[Bioperl-l] Pise/bioperl

Jason Stajich jason@cgt.mc.duke.edu
Thu, 10 Jan 2002 14:35:49 -0500 (EST)


[cc bioperl so that others can see the thought process]

On Tue, 8 Jan 2002, Catherine Letondal wrote:

> Ok, I have to look more precisely to BSANE, Novella and to the EMBOSS
> interface.
>
> I am not sure, but I think that there are some correspondances between
> the 2 first interfaces you describe and Pise/bioperl classes and
> objects. If I take the diagram posted in my intial message:
>
>        Pise              PiseJob               PiseJobParser
>        ----              -------               -------------
>        factory     -->   actual job           (Perl/SAX) to parse
>        to set            (methods to           XHTML server output
>        parameters         actually submit
>        and launch         the http request
>        jobs               via LWP::UserAgent,
>                           get job state
>          |                and results)
>          |
>        +------+
>        | Pise |
>        +------+---------------------------------------+
>        | toppred fasta hmmbuild nnssp blast2 clustalw |
>        | genscan tacg dnapars wublast2 ...            |
>        |                                              |
>        +----------------------------------------------+
>
>
> - Pise/program instances could probably stand for the analysis
> application object (accepting data and parameters and producing as
> many analyses results as required)
>
> - there is no factory in the sense of a queue, the factory here is
> just the Pise/program class; what do you exactly mean by an analysis
> queue? a complex task? a strategy?

§ **Provided data**
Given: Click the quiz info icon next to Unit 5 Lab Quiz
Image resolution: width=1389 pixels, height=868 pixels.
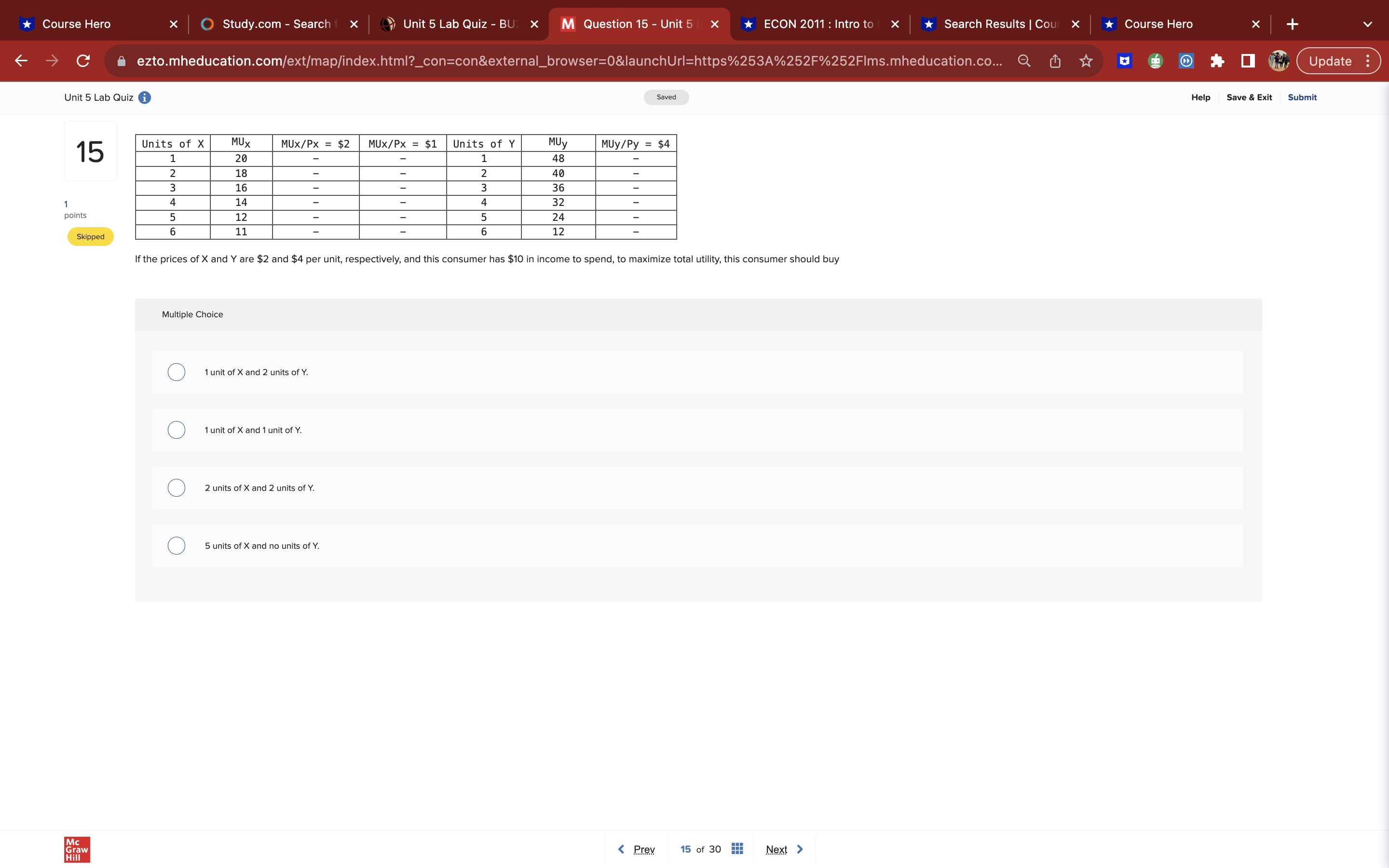Looking at the screenshot, I should [x=144, y=97].
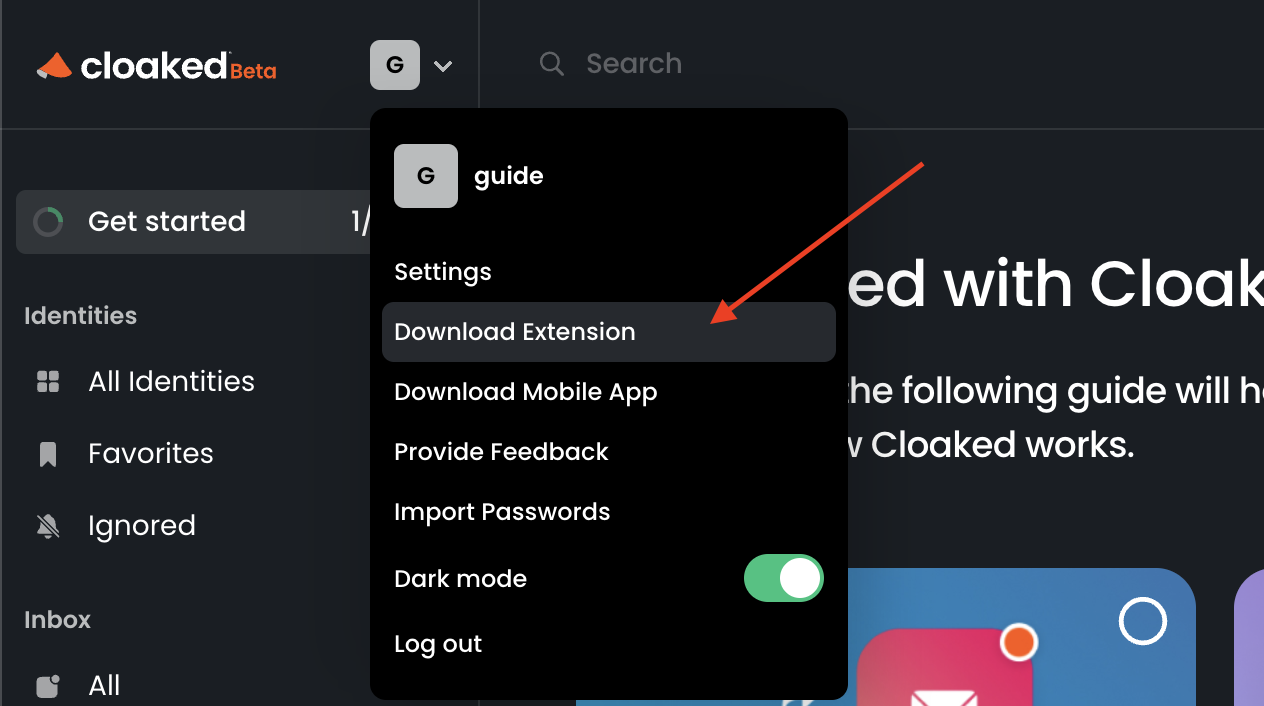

§ **Your objective**
Reproduce the full Pise/bioperl mailing-list message shown above, word for word.

§ **Result for this task**
[Bioperl-l] Pise/bioperl

Jason Stajich jason@cgt.mc.duke.edu
Thu, 10 Jan 2002 14:35:49 -0500 (EST)


[cc bioperl so that others can see the thought process]

On Tue, 8 Jan 2002, Catherine Letondal wrote:

> Ok, I have to look more precisely to BSANE, Novella and to the EMBOSS
> interface.
>
> I am not sure, but I think that there are some correspondances between
> the 2 first interfaces you describe and Pise/bioperl classes and
> objects. If I take the diagram posted in my intial message:
>
>        Pise              PiseJob               PiseJobParser
>        ----              -------               -------------
>        factory     -->   actual job           (Perl/SAX) to parse
>        to set            (methods to           XHTML server output
>        parameters         actually submit
>        and launch         the http request
>        jobs               via LWP::UserAgent,
>                           get job state
>          |                and results)
>          |
>        +------+
>        | Pise |
>        +------+---------------------------------------+
>        | toppred fasta hmmbuild nnssp blast2 clustalw |
>        | genscan tacg dnapars wublast2 ...            |
>        |                                              |
>        +----------------------------------------------+
>
>
> - Pise/program instances could probably stand for the analysis
> application object (accepting data and parameters and producing as
> many analyses results as required)
>
> - there is no factory in the sense of a queue, the factory here is
> just the Pise/program class; what do you exactly mean by an analysis
> queue? a complex task? a strategy?